Los regalos no se cambian, eso me enseñó mi viejo. El regalo
trae algo más que el objeto, lleva consigo la intención, el plan, el
pensamiento de quien te lo compró.
Con ese espíritu fui a Musimundo, a comprarle al viejo un CD para el de cumpleaños. Lo de la música,
en casa, es religioso. Cambió el tocadiscos por el reproductor de CD, pero no
el rito de sentarnos, antes de cenar, de frente al equipo, para escuchar algo
de música. Mi viejo, recién ahora, me deja meter algo de rock nacional y viene
aflojando con Soda Stéreo. Dice que “Cuando pase el temblor” remite a las
raíces del folclore de la Puna y eso lo emociona. A mi viejo lo emociona la
Puna. Allí estuvimos en las vacaciones de invierno del setenta y ocho, y casi
no volvimos porque decía que ese era su lugar en el mundo, que teníamos que
quedarnos a vivir ahí. Como no logró nuestra adhesión al proyecto de traslado
familiar, nos vive diciendo que cuando se jubile se va a Jujuy con o sin
nosotros, y que si la muerte lo sorprende antes, que tiremos sus cenizas al
lado del monumento del Trópico de Capricornio. Pero de la muerte no me gusta
hablar, mucho menos con él porque empieza con sus teorías de el cuerpo es una
cáscara y el alma energía, y me pone nervioso, me hace doler la cabeza. Por eso
prefiero irle con música y, sobre todo, regalarle música.
Llego antes que él a posicionarme de frene al equipo de
audio. Papá se arrima con su vaso de tinto. Está por meter mano a la pila de
CDs y le digo que no hace falta. Me mira entre sorprendido y sobrador, como
diciendo “pebete, hoy es mi cumpleaños, la música la pongo yo”. Pero le rompo
el gesto al poner delante de su cara el cuadradito envuelto para regalo. Pinta
una sonrisa de oreja a oreja. Sus dedos se apuran a develar el misterio, a
borrar, quizás, la incipiente sospecha de que ese envoltorio oculte rock y
devele mi primer acto de rebeldía adolescente y la sonrisa se hace más grande
cuando descubre que lo homenajeo en el punto máximo al traerle un CD de Jorge
Cafrune. Me tira un “gracias” entrecortado. Mientras apura la salida del disco,
con el uso del filo de las uñas corta el plástico cobertor y una insipiente
suelta de lágrimas.
Mete el CD en la bandeja, presiona play. Lo miro. Sus ojos
recorren la foto de la tapa. Cafrune está parado y a su lado hay un niño. Mi
viejo da vuelta la cajita, repasa con el dedo índice derecho las canciones.

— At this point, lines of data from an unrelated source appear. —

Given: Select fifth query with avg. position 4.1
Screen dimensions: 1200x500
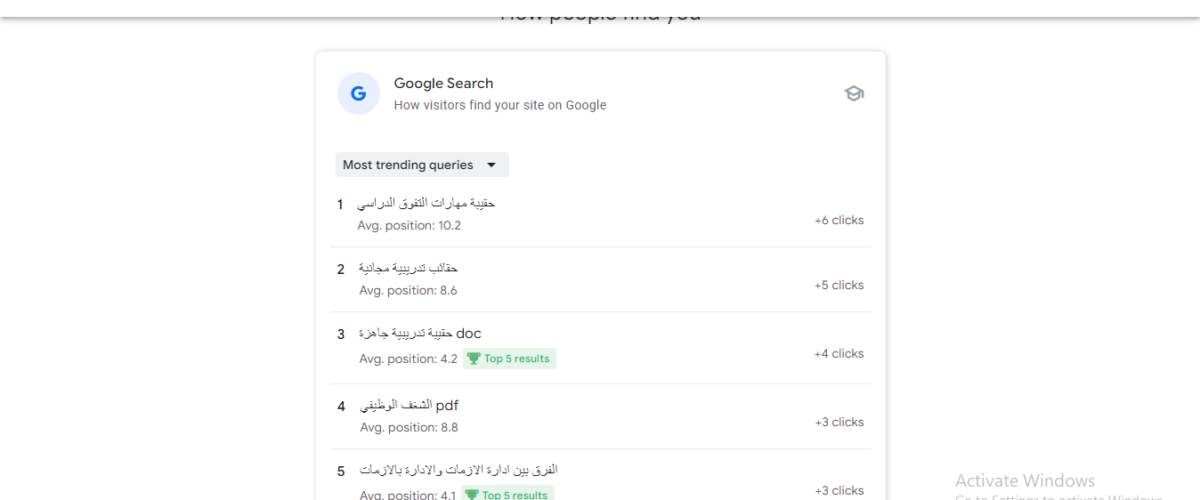Looking at the screenshot, I should pyautogui.click(x=601, y=476).
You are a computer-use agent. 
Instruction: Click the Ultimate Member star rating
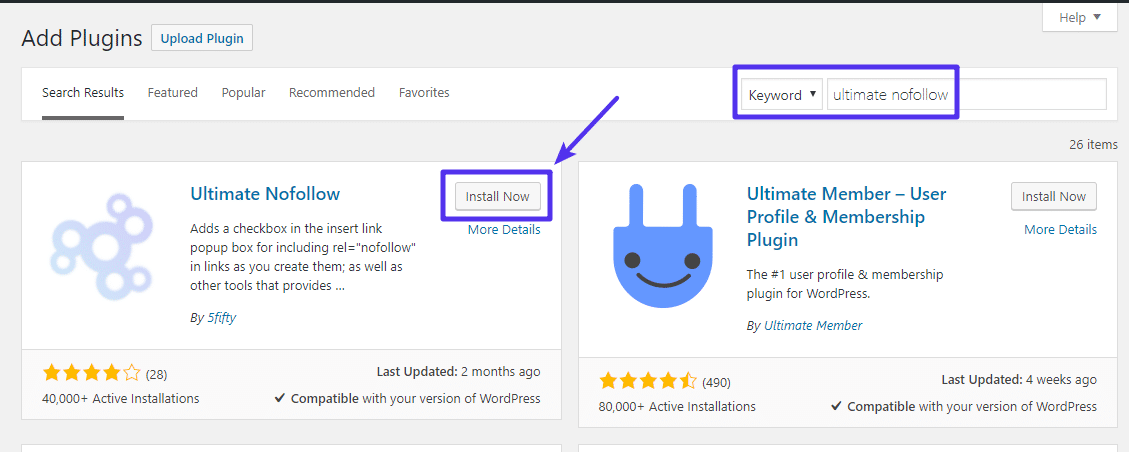point(648,381)
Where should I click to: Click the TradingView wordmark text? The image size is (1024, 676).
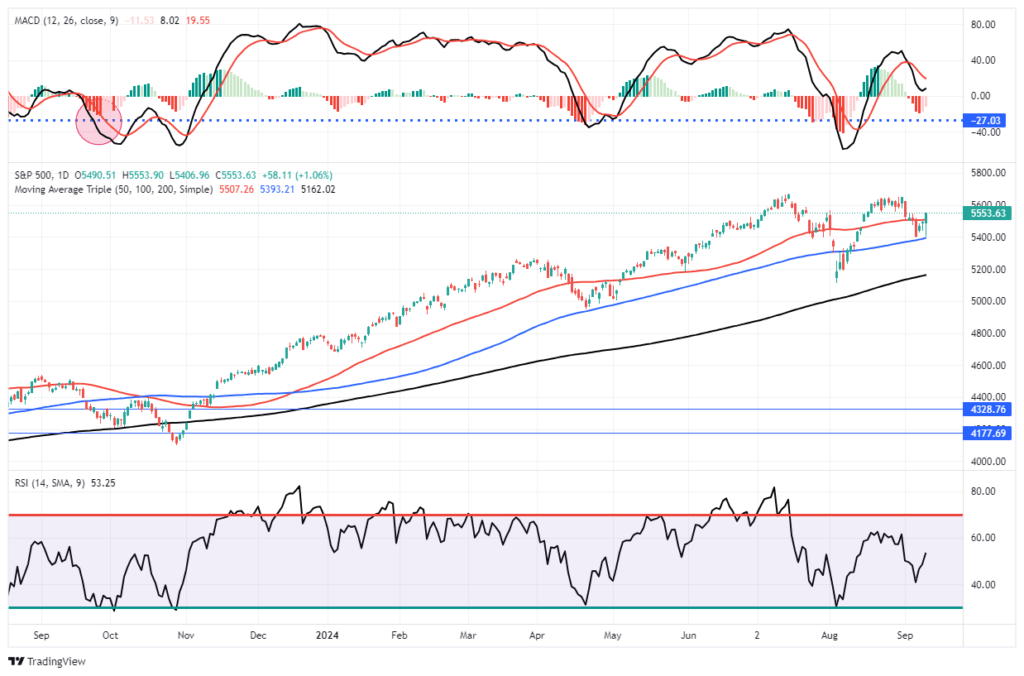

Escucho que mi viejo pregunta “¿Quién es Marito?” Y yo, me hago el que no lo
escucho, no sé de qué me habla, no tengo un solo amigo con ese nombre. Evado su
mirada, enfoco el display del reproductor. Por los parlantes brotan los
rasguidos y la voz imponente de Cafrune, grapa y piedra moldean la voz de la
tierra. De golpe, a la voz del cantor del pueble se le suma el agudo canto de
un niño. Miro a un costado, me sorprendo, tal vez haya un pibito en casa. No
tardo en darme cuente de que la voz brota de los parlantes y del registro del
CD que acabo de regalarle. Lo miro sin torcer la cabeza, como cuando espero el
reto fatídico después de mandarme un moco, y mi papá, ante cada tono chillón
del niño cantor (intercalado entre la voz de Cafrune), aprieta la piel de la cara
como si le picaran mosquitos. Mi viejo larga “Ese nene está haciendo mierda la
canción”. Mi viejo se empina el vaso de vino, no vuelve a hablar.
Mirar el display del reproducto, no voy a volver a mirarlo,
nos queda el recorrido entero de este disco de Cafrune, mi regalo, el que no
vamos a cambiar, porque él me enseñó que los regalos no se cambian y la música
se escucha hasta el final el disco o hasta que mamá llame para comer la cena.
Cafrune, un tipo generoso como pocos, grabó este disco con
Mario Guillermo Perrota. El gran Jorge Cafrune nació un 8 de agosto de 1937.